Friday, March 2, 2007

Colorado to Use Inmates to Fill Migrant Shortage

LATimes

Denver - Ever since passing what its Legislature promoted as the nation's toughest laws against illegal immigration last summer, Colorado has struggled with a labor shortage as migrants fled the state. This week, officials announced a novel solution: Use convicts as farmworkers.

Here's the 'money' line, so to speak:

The inmates will be watched by prison guards, who will be paid by the farms. The cost is subject to negotiation, but farmers say they expect to pay more for the inmate labor and its associated costs than for their traditional workers.

I'm sure that's just fine with the Department of Corrections. I think prison guards cost more than agricultural workers.

"If they can't get slaves from Mexico, they want them from the jails," said Mark Krikorian of the Center for Immigration Studies in Washington, which favors restrictions on immigration.

Ricardo Martinez of the Denver immigrant rights group Padres Unidos asked: "Are we going to pull in inmates to work in the service industry too? You won't have enough inmates - unless you start importing them from Texas."

Import them from Texas? Oh, the horror!

If this deal catches on, look for an upsurge of arrests of qualified legal immigrant agricultural workers, and more prisons built in farming areas. Win-win!

There's another solution to the lack of agricultural workers: the way Bush is mishandling the economy, we could have another Great Depression and fill the fields with migratory 'fruit tramps' ridin' the rods (do trains still have rods?) and following the crops like in the 1930s. See Grapes of Wrath.

There's yet another solution, but it'll never fly: hire American kids to do it. Yeah, right. Little fuckers are too spoiled to ever do anything remotely resembling actual hard work where they might get tired and dirty, or that is 'beneath their dignity'. It would damn sure do 'em some good though, might build some dignity and character instead of the unwarranted 'self-esteem' they're told they should have just for being alive.

I think this points up the need for immigration reform in the form of a guest worker program. I think it's funny that this is the only thing Bush has gotten right, and his party wouldn't hear of it.

From my own experience, I have nothing against inmate labor. I've done it, liked it, clamored for the opportunity. Our Nevada County jail, the Wayne Brown Correctional Facility aka "Wayne's World", sends inmates out every day of the week to work in the community. As far as I know, there's no charge for this. It benefits the community because they get workers they couldn't otherwise afford, and it's good for the inmates because they get to get out of the jail during the day.

There is no supervision by Correctional Officers. There's no need for it. Only non-violent offenders are in the trusty section that provides the workers and they'd be idiots to screw up a relatively easy way to do their time. Besides, the trusty section has girls, ping-pong, and vending machines. Hint: the jail doesn't make change. Folks around here know to take a coupla rolls of quarters with them when they go to jail. Heh.

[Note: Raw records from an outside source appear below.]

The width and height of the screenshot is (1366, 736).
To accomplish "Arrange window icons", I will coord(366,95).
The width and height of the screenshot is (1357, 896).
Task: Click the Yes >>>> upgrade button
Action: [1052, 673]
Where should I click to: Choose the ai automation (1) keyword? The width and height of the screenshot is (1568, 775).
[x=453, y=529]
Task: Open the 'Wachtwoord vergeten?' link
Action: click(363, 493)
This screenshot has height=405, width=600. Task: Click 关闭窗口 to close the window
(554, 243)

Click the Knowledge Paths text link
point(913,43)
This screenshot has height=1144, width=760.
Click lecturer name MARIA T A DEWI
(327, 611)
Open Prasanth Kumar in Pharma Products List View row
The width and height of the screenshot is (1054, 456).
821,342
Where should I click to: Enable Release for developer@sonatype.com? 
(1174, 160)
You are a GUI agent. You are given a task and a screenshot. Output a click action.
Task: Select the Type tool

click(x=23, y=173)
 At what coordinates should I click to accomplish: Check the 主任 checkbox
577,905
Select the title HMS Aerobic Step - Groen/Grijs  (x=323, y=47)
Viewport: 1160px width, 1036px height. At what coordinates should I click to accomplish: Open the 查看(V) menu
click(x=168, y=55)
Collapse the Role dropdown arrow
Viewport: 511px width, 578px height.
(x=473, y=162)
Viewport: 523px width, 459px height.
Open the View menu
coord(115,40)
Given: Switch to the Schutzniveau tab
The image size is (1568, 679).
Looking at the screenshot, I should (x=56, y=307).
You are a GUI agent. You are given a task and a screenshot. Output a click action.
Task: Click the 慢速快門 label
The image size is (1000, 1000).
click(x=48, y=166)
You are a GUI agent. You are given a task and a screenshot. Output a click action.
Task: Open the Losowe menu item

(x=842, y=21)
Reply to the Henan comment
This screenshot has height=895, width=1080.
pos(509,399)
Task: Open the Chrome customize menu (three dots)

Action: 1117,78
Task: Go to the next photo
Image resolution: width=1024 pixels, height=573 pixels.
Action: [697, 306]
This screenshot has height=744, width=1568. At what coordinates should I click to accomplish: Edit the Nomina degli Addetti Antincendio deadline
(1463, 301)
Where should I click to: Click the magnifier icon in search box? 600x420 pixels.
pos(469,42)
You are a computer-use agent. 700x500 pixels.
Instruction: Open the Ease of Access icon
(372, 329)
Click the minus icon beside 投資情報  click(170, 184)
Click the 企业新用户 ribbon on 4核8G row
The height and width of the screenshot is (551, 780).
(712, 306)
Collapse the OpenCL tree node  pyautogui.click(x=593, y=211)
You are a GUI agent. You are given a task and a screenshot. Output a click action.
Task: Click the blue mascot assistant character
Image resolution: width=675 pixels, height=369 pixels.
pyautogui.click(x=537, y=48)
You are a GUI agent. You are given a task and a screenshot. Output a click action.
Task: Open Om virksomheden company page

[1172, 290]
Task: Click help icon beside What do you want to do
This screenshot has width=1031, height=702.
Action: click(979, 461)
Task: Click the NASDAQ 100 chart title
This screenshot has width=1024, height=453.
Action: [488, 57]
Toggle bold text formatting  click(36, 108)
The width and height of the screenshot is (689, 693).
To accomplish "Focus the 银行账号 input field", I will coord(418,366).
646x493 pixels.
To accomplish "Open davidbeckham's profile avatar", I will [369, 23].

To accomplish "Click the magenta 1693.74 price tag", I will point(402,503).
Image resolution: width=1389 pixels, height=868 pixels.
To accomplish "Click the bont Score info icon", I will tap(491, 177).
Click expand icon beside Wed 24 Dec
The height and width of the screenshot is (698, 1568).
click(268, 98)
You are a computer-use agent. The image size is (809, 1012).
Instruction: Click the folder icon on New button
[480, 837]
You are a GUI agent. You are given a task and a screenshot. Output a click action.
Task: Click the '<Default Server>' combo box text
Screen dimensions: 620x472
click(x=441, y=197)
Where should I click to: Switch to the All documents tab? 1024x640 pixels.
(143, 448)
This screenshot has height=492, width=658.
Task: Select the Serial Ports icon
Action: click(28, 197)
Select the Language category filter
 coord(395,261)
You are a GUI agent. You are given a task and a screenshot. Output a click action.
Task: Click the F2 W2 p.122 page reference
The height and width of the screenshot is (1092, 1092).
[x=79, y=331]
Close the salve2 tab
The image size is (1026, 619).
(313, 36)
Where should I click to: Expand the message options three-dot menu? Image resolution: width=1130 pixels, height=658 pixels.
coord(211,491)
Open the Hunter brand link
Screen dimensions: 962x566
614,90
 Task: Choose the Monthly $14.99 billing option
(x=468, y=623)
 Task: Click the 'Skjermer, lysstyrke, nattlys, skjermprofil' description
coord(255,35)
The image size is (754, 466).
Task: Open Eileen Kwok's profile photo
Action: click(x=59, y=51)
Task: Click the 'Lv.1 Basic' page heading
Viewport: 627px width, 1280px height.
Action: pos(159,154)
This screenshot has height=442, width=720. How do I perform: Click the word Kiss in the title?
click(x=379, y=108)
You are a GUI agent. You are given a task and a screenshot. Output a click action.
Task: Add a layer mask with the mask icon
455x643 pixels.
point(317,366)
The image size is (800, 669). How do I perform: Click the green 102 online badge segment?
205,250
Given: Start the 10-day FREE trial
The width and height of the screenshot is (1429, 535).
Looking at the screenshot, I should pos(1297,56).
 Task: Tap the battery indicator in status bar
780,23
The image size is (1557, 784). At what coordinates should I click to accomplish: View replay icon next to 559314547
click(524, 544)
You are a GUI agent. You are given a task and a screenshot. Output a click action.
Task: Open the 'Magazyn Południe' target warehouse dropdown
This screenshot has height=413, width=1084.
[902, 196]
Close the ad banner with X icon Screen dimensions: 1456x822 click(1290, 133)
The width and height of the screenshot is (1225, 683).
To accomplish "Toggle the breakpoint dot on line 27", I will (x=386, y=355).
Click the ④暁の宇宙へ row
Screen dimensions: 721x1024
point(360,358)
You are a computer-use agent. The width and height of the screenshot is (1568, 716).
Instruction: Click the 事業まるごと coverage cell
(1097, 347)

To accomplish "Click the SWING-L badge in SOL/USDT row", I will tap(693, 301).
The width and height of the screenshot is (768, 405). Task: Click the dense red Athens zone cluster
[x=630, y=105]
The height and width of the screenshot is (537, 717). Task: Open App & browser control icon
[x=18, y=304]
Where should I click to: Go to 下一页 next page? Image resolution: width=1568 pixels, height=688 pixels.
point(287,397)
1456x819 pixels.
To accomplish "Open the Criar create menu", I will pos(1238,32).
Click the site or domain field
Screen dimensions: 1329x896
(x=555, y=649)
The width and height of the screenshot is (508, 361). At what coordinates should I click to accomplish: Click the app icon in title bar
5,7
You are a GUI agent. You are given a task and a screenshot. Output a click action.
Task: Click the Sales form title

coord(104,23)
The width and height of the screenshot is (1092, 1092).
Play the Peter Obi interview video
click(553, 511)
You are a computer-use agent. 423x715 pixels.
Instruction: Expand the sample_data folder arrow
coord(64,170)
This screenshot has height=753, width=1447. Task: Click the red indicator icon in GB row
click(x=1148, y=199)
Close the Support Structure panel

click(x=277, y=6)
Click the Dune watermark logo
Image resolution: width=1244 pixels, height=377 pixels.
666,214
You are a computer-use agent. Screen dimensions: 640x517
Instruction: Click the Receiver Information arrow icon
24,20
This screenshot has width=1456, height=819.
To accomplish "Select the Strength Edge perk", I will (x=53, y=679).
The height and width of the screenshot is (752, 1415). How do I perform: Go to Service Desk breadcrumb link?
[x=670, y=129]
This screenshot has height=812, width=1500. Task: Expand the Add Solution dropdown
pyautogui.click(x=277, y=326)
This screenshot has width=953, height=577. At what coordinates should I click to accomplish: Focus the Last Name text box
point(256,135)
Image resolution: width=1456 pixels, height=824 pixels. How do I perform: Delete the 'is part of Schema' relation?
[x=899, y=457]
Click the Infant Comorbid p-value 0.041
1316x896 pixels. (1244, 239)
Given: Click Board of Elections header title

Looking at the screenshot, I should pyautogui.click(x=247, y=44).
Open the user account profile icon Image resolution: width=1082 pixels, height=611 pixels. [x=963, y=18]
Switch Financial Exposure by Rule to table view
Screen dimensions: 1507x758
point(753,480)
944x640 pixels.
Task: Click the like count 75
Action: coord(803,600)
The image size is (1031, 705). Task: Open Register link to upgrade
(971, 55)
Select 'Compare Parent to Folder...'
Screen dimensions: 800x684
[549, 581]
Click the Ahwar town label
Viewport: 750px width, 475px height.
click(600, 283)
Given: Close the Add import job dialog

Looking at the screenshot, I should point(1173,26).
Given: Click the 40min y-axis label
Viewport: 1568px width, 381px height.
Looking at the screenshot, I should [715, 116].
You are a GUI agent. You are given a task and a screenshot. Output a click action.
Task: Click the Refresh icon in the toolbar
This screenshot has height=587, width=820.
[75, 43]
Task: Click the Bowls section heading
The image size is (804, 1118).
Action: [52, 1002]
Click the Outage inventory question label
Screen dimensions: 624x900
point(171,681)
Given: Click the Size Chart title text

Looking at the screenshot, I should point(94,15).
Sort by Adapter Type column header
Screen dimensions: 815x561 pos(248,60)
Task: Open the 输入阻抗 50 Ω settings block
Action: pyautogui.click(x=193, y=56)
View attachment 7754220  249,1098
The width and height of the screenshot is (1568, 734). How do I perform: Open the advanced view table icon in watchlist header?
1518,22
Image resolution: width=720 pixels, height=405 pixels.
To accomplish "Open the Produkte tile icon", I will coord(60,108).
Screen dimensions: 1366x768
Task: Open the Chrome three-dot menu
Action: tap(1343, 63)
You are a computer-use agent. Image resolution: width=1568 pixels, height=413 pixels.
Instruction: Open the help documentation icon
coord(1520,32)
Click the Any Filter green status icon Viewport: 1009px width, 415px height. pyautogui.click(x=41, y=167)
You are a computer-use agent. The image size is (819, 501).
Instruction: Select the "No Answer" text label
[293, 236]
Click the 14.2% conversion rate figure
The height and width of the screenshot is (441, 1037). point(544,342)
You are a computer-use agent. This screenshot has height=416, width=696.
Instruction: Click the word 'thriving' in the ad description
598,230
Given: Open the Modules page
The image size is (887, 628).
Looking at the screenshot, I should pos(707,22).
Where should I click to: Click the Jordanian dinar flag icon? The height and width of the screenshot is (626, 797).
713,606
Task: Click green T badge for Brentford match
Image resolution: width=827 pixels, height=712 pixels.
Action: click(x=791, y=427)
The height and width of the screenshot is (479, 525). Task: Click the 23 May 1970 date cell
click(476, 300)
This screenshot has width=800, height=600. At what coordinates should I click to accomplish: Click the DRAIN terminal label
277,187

The best deal was to go work at the local food bank. Easy warehouse work, loading trucks mostly, and they cook a big lunch and provide tobacco and papers and plenty of smoke breaks. There's no smoking in jail, so this is huge to us smokers. The food is a lot better, too. Sometimes you get to ride on a truck to somewhere and participate in food distribution programs, which is mostly unloading trucks and setting up tables, but extends to carrying groceries to the car for little old ladies. You get to interact with the locals, too. I've seen inmates call their friends to come out and bring them, er, things of the kind they were probably in jail for in the first place. Nothing that the COs could smell on their breath.

I also worked at the county recycling center and the Elks club. All the outfits provide cigarettes and food for the inmates.

My most memorable outing was when I was on a working party that policed up a murder scene at the county services building. One of their clients got off his meds and went and shot the joint up and killed three people. Another broke her leg jumping out the window to get away. The cops had cut out all the sections of wall with bullet holes for evidence, but there were still some blood stains. We just dismantled the joint so they could rebuild it to be more secure, and also to physically change it so the employees wouldn't be reminded of the horror every day. It was a county office, so it had to be open for business pretty quick, and the builders were rebuilding it while we were still doing the teardown. The cops caught the guy right away, and since the inmates were all locals and many of them knew the victims, put him in the medical ward for his own protection. He's off the streets for good now.

That deal took three of us three days. The first night we worked pretty late and missed dinner, so the county guy bought us dinner at Denny's, 'to go' of course. It wasn't like we could go in and sit down in filthy jail clothes. That would not have done much for 'community relations'. Believe me, folks, after eatin' jail food, Denny's is good eats!

Since I quit drinkin' I'm not keeping up with the latest at Wayne's World. That's good, but the experience was enlightening. I've been in county jails three times, in two different counties, for a grand total of about forty days. I'm over it now. It won't kill you, in rural counties anyway, but it's nothing to look forward to and I don't recommend it as a destination resort.